Knock your socs off, so to speak.


----------



## mrmexico25

Amen Ice Man. 

Chef DB:  After that last post I'm starting to believe you're carrying on arguing just for the sake of arguing.  Also, you've totally deterred this thread for what it's original purpose was (which was kitchen related) into a bickering match and issue of pride (which has NOTHING to do with cooking).  Lord...


----------



## cheflayne

> After that last post I'm starting to believe you're carrying on arguing just for the sake of arguing. Also, you've totally deterred this thread for what it's original purpose was (which was kitchen related) into a bickering match and issue of pride (which has NOTHING to do with cooking)

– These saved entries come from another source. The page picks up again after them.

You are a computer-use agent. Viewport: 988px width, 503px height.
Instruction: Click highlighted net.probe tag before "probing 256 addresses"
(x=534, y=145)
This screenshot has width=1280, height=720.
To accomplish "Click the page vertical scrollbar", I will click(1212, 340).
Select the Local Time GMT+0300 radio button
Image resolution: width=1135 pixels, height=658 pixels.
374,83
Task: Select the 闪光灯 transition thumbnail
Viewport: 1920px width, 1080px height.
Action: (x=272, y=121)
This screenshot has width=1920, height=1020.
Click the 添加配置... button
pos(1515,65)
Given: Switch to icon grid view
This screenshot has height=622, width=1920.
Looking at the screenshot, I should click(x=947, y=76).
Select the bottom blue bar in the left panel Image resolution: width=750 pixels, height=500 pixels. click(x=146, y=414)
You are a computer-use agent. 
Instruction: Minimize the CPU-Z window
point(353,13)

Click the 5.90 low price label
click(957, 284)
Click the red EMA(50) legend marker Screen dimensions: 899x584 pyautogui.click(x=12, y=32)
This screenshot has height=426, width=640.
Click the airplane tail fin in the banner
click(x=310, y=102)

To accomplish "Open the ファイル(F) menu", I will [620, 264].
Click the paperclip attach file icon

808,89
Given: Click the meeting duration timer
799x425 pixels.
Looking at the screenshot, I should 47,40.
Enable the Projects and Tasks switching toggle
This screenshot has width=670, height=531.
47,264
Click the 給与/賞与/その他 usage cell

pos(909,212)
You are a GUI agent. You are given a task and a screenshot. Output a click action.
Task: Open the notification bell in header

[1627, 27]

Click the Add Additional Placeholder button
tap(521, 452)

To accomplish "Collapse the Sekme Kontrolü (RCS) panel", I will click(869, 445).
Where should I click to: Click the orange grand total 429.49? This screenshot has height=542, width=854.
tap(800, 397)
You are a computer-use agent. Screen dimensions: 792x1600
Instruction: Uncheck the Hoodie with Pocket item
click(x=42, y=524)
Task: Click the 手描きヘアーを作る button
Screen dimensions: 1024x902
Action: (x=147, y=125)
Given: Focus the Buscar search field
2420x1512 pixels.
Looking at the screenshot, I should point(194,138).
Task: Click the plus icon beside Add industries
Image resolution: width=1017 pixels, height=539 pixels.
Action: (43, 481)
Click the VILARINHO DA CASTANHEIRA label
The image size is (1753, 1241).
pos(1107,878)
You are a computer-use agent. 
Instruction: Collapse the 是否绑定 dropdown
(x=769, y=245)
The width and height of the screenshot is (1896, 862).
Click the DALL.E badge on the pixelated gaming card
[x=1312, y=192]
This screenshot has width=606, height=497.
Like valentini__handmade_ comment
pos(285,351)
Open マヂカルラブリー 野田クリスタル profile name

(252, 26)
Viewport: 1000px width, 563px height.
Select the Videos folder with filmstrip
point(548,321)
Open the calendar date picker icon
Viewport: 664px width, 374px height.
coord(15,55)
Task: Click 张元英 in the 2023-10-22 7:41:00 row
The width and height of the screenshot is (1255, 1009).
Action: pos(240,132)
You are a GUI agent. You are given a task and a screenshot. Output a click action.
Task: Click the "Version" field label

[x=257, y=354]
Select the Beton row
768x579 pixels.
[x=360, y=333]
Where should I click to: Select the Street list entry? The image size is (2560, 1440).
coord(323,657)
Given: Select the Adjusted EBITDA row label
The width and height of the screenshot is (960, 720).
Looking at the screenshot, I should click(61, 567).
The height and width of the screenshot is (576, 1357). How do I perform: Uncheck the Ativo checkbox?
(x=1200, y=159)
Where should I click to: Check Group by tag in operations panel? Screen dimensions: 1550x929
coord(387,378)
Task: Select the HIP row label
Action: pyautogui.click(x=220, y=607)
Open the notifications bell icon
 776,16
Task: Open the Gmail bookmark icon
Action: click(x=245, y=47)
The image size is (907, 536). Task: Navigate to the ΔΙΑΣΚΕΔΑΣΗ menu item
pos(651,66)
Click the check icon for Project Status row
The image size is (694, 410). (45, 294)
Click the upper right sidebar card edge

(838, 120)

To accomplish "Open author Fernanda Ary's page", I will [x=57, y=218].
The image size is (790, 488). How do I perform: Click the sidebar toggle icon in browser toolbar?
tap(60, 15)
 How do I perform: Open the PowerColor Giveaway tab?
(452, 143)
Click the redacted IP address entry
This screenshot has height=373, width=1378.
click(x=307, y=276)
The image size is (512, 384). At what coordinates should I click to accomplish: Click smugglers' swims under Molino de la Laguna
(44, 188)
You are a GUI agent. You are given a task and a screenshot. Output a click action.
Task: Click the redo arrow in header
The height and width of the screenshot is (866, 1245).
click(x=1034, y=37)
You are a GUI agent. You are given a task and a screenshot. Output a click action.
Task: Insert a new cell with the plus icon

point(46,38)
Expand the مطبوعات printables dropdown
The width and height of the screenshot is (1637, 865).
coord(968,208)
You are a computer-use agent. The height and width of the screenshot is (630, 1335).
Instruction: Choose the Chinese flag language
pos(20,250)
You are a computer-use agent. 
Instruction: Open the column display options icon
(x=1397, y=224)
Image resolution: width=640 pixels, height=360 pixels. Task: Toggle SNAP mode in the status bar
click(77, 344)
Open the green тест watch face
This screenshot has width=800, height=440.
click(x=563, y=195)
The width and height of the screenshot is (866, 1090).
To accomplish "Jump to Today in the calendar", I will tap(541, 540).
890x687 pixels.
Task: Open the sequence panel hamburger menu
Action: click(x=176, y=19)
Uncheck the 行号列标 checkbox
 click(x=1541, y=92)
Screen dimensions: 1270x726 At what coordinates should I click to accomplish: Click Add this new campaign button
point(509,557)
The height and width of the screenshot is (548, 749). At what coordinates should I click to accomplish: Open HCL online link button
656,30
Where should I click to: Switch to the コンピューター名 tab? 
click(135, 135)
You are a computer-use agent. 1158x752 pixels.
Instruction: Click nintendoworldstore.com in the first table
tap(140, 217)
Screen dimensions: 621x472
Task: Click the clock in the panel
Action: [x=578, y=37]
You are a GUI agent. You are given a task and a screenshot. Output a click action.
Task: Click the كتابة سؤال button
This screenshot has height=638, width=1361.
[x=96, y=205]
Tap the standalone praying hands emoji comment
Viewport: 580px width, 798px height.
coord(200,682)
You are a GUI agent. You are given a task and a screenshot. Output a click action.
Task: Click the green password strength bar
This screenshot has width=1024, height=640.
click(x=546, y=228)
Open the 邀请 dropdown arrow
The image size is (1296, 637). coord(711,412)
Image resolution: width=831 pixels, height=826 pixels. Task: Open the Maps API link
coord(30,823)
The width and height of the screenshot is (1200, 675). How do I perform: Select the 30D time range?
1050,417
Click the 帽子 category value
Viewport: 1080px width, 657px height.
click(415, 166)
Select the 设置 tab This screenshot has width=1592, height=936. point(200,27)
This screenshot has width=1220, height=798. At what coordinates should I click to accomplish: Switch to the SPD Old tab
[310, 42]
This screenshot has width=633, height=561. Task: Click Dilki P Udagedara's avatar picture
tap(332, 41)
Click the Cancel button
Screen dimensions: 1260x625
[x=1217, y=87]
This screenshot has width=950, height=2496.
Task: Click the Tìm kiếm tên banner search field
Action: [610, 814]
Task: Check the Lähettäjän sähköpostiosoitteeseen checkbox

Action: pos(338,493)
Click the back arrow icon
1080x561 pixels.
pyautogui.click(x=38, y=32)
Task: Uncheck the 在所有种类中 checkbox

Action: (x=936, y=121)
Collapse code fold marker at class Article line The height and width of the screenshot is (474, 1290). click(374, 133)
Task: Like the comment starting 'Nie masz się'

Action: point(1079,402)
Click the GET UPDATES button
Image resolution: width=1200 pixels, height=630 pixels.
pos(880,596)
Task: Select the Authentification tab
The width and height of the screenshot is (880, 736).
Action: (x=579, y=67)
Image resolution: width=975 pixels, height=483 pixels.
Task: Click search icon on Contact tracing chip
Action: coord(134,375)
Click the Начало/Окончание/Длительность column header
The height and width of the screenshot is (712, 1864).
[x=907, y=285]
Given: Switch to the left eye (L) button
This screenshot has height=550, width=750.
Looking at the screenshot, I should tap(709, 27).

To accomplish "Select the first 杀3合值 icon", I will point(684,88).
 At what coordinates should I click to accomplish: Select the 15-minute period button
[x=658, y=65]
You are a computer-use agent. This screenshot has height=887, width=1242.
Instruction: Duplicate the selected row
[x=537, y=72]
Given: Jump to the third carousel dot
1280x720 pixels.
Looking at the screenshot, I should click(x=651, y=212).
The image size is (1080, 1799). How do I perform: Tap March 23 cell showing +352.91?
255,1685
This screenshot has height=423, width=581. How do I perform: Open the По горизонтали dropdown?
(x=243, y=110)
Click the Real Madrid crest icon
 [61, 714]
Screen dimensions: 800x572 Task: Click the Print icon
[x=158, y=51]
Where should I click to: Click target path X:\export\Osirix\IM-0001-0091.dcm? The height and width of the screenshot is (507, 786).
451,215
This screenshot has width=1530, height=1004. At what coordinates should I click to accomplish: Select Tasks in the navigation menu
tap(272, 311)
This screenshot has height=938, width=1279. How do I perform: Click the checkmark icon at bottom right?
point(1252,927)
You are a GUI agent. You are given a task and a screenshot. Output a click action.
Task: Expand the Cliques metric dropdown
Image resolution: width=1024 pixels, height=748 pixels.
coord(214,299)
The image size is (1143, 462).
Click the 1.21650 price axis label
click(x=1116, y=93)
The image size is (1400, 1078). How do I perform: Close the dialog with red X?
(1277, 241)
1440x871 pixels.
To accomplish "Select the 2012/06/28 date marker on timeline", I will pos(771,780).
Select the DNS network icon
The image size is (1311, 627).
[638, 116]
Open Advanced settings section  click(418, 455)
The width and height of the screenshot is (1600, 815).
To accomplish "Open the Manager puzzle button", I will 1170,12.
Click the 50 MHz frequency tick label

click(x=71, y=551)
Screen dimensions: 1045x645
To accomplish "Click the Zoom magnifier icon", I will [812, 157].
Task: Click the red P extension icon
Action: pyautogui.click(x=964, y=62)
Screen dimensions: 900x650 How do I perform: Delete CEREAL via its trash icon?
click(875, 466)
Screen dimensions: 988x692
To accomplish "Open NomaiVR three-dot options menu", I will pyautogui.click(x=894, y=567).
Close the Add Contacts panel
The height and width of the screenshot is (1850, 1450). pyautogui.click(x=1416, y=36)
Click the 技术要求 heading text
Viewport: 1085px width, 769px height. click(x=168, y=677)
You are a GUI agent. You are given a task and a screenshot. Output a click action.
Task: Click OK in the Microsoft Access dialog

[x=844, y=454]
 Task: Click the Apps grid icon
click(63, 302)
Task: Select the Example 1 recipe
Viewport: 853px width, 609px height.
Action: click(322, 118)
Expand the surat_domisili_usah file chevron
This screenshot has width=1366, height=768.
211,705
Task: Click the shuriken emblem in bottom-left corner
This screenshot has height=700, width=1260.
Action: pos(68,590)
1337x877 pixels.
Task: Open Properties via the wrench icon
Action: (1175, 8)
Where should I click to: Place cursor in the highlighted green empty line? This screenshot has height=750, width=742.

I am confused here...and what is it exactly that you're doing?


----------



## mrmexico25

Nothing, I'm certainly done with this thread.  That's for sure.


----------



## chefedb

Since you have been on this site less then a then a month, I can't blame you. This whole site was originated by a chef for chefs, cooks, foodies  and all those interested in food or the culinary arts. We have had people on here on many occassions talk about everything but.

I came on here because I felt a link with a bunch of people who were interested in food, its makeup, preperation, presentation and consumption.. I am not looking for an argument, but am looking to see this site stay in its original concept, and am not interested in other sites or what they do or permit.


----------



## foodpump

Hang on there a sec you guys,

It is a valid question and thread.

It's just that I HATE the word "Best"

As in, "what's the best knife? Or best car?  Or "best" wine?

Thing is, everyone's feet  are different.  Some can walk barefoot for years on cement and smile, others can't.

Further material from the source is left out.